- Qué se pide
Sigue escribiendo el texto sobre la abstinencia tras el Mundial a partir de su última oración.

- Texto

Es la una de la mañana y siento un frío sudoroso. Hace frío, es cierto. Tengo la estufa prendida, es cierto. Pero, ¿es esa la combinación que causa este sudor helado? No creo. Se trata, más bien, del síndrome de abstinencia. Ya está, el Mundial se terminó. Bueno, sí, falta la final, falta EL partido. Pero eso es otra cosa. Eso es un hecho en sí, un Mundial en 90 minutos, o 120, a lo sumo. El Mundial, tal como lo conocíamos, con 32 países, con partidos buenos, regulares y malos, terminó y ya empiezo a sentir que mi cuerpo necesita algo vital, algo que alimentó esta adicción durante casi un mes.
Si pudiera pedirle algo a la FIFA, exigiría un Mundial cada dos años. Y si pudiera pedirle algo más, sería que los partidos tengan tiempo neto de juego, como en el básquet. Y eliminar así el tiempo adicionado, tiempo de descuento, tiempo recuperado o como indique el Inadi que debamos llamarle a los minutos que se juegan tras los 45 reglamentarios. Pero todo forma parte del delirio de la abstinencia. Y la abstinencia del adicto, si no se puede consumir lo que produce adicción, sólo se calma con sucedáneos.
Prendo la tele, entonces. En realidad, la tenía prendida, pero los datos sobre la posible formación argentina el domingo, el rumor sobre un supuesto pie de atleta de Lahm o sobre una presunta seborrea de Ozil, no logran calmarme. Entonces, a la una de la mañana, empieza la repetición de Alemania-Brasil. Y lo digo así, “Alemania-Brasil”, a pesar de que el local fue Brasil. Y ahí sí, me calmo.
Volver a ver Alemania-Brasil no sólo es un buen sucedáneo para la abstinencia mundialista. Es también volver a ver un partido histórico, de esos que los canales deportivos seguramente van a repetir una y otra vez. Y si no lo hacen, deberían. Porque es un partido que siempre tendrá televidentes. No habrá momento en que no nos detengamos, de manera morbosa, a recordar esa humillación histórica.

- Datos proporcionados
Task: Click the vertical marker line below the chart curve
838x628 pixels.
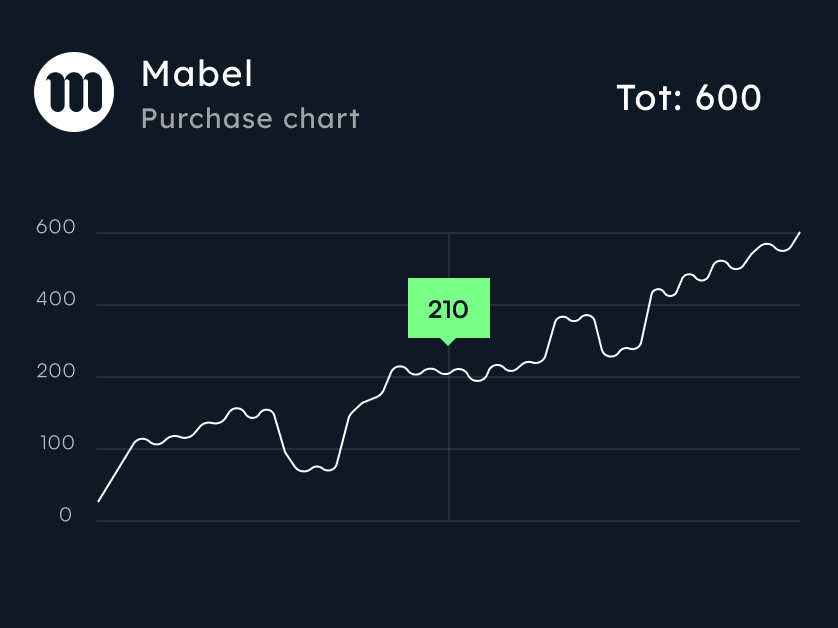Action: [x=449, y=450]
==
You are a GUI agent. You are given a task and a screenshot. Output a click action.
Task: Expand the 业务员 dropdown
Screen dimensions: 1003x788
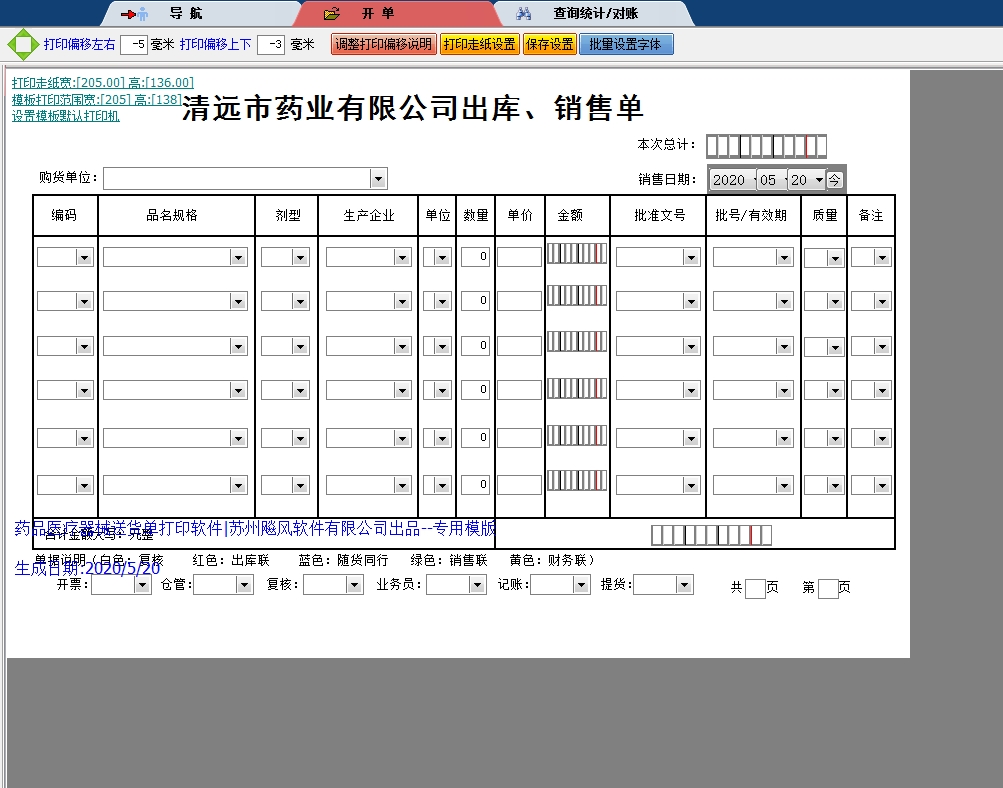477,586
--
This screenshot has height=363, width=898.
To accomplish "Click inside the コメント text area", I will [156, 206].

- Resultado de la tarea
Pasan 29 minutos, pasan los cinco goles que sellan la capitulación total en media hora. Y pasa la imagen que lo resume todo: la de un chico de anteojos, con la cara pintada con los colores de Brasil, llorando desconsoladamente sin encontrar explicación. En las películas o fotos de guerra, cuando se quiere llegar a lo más profundo de la tragedia, se muestran imágenes de niños llorando. En medio de un bombardeo, por ejemplo.
El niño brasileño que sufrió el bombardeo alemán en el Mineirao sintetiza como nadie el drama brasileño. Y uno se apiada del niño, porque para eso se muestran los niños, por eso simbolizan el dolor. Pero enseguida recordamos la rivalidad. Enseguida nos enteramos de que en Brasil ya es furor el Forca Alemanha, en el mayor caso de Síndrome de Estocolmo en la historia de la humanidad. Y ahí sí, no nos importa el niño, no nos importan las lágrimas, no nos importa la humillación.
Ahí es cuando queremos que ese niño llore. Que llore desconsoladamente. Porque ese niño, mañana, será un hincha más. Porque ese niño seguramente ahora debe estar hinchando, él también, por Alemania, por su propio verdugo, por quien hace unos días le arrancó ese mar de lágrimas. Entonces el síndrome de abstinencia se vuelve gozo, se vuelve morbo, se vuelve sadismo.
Dale, hinchá por Alemania, chico de la guerra, niño llorón. No me apiado de tu dolor. Ni un poquito. Y no, dejá Brasil, no me digas qué se siente. Prefiero no saberlo.